A PF pediu busca e apreensão na residência de André Gerdau em Porto Alegre, mas o MPF entendeu que não seria necessário. O juiz ficou do lado da PF, dizendo que a medida seria importante para esclarecimento dos fatos. E determinou que a PF faça, em até 15 dias, uma cópia das mídias apreendidas, para devolvê- las aos donos.

Malheiros Filho argumentou que o pedido de condução coercitiva não era necessário, pois, ao tomar conhecimento da nova fase da operação, André Gerdau se prontificou a prestar esclarecimentos. Segundo o advogado, o empresário não se constrangeu em responder a nenhuma pergunta dos investigadores e continua à disposição da PF.

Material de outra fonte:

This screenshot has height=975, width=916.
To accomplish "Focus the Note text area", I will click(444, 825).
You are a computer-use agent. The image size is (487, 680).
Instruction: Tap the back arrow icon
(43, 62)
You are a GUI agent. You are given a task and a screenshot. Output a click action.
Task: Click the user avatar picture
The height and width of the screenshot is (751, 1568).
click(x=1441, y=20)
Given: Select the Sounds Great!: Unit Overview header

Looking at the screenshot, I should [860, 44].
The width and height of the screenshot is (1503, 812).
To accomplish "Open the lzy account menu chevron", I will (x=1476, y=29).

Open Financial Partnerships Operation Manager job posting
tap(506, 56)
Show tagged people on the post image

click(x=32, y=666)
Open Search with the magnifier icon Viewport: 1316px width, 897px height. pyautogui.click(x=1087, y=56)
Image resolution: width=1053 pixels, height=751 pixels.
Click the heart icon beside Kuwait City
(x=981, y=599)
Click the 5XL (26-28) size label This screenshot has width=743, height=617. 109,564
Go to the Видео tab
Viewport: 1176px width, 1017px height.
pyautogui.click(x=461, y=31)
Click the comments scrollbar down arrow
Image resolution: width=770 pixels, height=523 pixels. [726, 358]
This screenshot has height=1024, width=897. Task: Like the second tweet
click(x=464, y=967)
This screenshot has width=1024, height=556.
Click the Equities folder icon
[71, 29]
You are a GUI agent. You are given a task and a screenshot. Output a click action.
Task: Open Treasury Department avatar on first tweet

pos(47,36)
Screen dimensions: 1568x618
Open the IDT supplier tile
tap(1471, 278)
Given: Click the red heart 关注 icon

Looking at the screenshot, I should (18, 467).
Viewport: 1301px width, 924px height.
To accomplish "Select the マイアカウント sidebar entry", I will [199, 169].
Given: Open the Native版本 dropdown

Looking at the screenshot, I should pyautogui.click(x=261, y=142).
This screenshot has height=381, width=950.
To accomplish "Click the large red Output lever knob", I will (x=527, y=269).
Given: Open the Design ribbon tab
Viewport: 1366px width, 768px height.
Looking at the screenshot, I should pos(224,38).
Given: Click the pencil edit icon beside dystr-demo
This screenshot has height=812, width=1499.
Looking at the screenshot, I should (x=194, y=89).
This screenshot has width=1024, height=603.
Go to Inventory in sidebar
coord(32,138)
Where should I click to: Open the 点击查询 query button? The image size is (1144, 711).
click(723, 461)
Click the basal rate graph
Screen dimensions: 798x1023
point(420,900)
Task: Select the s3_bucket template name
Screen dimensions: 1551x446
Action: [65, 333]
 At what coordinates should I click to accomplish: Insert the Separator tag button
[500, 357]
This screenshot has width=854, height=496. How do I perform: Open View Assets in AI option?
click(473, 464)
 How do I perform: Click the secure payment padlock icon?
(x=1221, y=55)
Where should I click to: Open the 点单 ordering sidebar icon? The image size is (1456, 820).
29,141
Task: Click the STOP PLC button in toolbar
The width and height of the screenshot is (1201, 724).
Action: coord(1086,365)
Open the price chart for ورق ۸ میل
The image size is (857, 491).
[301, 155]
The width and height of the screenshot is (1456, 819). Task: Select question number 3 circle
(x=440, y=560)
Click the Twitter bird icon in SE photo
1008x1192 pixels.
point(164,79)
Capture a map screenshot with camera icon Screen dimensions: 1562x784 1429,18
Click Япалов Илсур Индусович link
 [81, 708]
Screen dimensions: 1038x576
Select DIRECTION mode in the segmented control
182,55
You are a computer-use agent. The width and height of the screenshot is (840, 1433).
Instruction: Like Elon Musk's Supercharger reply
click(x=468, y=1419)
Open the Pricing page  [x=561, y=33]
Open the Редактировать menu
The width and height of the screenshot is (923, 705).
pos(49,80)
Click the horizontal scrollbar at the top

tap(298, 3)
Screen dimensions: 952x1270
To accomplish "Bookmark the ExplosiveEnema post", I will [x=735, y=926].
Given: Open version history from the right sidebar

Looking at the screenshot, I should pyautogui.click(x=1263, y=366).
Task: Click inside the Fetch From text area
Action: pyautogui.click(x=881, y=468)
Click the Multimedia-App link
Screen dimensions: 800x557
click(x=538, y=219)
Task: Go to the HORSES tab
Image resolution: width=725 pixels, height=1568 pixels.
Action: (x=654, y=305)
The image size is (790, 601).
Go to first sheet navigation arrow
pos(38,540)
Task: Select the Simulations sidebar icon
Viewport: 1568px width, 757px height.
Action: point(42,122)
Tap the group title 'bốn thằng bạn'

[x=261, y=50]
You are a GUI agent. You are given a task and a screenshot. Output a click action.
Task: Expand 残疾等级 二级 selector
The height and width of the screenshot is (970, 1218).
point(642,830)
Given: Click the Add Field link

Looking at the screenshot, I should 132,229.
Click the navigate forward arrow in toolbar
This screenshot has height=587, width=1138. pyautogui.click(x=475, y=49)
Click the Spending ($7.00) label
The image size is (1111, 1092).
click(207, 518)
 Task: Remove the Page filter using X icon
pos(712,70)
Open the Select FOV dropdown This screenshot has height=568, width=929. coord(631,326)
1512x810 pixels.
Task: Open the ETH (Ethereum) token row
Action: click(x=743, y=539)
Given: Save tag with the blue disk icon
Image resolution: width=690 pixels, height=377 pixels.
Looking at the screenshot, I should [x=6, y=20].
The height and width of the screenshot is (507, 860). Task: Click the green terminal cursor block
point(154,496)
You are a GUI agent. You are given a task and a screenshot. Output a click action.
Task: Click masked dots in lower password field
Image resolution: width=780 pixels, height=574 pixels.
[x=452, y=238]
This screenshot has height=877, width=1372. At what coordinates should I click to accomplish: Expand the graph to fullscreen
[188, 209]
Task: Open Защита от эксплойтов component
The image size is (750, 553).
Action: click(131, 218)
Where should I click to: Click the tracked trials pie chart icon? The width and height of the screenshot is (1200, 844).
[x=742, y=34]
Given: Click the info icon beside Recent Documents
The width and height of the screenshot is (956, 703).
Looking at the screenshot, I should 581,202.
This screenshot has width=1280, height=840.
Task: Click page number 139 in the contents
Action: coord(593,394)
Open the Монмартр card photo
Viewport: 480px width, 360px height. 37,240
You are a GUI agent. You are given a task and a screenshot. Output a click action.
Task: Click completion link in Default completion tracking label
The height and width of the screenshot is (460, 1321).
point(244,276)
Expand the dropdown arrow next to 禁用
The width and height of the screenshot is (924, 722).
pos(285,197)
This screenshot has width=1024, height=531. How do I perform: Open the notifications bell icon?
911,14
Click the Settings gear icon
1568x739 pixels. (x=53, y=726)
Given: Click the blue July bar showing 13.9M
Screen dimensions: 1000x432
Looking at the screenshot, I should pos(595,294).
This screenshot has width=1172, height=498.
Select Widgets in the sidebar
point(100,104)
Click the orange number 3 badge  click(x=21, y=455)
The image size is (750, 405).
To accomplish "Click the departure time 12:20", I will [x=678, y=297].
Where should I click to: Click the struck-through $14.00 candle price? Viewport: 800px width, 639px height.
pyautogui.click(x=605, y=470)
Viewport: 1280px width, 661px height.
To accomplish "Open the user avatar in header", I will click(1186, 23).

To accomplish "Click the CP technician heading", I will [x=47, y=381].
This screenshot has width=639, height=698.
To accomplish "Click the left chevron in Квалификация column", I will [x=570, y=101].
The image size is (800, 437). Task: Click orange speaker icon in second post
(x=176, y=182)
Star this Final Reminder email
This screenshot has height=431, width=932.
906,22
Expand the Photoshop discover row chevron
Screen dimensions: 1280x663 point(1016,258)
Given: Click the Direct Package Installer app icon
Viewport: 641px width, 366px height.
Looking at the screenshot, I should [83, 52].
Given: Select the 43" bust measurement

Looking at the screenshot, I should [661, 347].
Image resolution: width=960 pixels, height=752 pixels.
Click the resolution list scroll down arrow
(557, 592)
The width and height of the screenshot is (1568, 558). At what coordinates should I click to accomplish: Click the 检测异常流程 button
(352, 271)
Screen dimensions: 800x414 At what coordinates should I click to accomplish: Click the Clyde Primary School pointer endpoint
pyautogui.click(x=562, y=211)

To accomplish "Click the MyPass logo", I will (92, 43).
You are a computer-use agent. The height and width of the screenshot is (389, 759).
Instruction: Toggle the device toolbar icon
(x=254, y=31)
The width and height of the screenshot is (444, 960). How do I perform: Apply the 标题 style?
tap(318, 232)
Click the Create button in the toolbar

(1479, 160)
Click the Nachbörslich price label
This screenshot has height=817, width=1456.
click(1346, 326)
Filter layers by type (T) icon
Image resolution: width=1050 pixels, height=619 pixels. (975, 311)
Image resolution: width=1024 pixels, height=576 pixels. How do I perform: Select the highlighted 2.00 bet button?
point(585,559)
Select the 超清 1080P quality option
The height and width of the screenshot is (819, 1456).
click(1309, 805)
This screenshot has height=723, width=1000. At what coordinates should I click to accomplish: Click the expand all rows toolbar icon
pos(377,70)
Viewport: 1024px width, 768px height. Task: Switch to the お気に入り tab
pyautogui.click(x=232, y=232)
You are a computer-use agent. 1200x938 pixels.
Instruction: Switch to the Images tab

Além de André Gerdau, outras quatro pessoas depuseram sobre o caso na sede da PF paulista ontem. Malheiros Filho não soube dizer se entre eles havia algum funcionário do grupo Gerdau.

Em nota, a Gerdau afirmou que tudo foi feito dentro da lei e “não concedeu qualquer autorização para que seu nome fosse utilizado em pretensas negociações ilegais, repelindo veementemente qualquer atitude que tenha ocorrido com esse fim”. Colocando- se à disposição das autoridades, assegura que não teve intenção de sonegar impostos. A Gerdau informou ainda que rescindiu contratos com prestadores de serviço cujos nomes estão sob suspeita de ações ilícitas.

SIDERÚRGICAS SE REÚNEM NO PLANALTO Ontem pela manhã, o empresário Jorge Gerdau Johannpeter esteve no Palácio do Planalto, onde foi recebido pelo ministro da Casa Civil, Jaques Wagner. Ele estava acompanhado do ministro do Desenvolvimento Indústria e Comércio Exterior, Armando Monteiro, e por pesos- pesados do ramo do aço para discutir ações para o setor, que enfrenta dificuldades, como a concorrência com importados. Segundo integrantes do governo, ele não falou com a presidente Dilma Rousseff e estava visivelmente preocupado, com fisionomia séria. O clima era de constrangimento, mas ninguém perguntou sobre o seu filho, André Gerdau.

Na Superintendência da PF em Brasília, foram ouvidos José Ricardo da Silva e o lobista Alexandre Paes dos Santos, o APS. Ambos estão presos preventivamente no Complexo Penitenciário da Papuda, no DF, e são réus na ação penal aberta em decorrência da Zelotes para investigar a possível compra de trechos de medidas provisórias que beneficiaram o setor automotivo.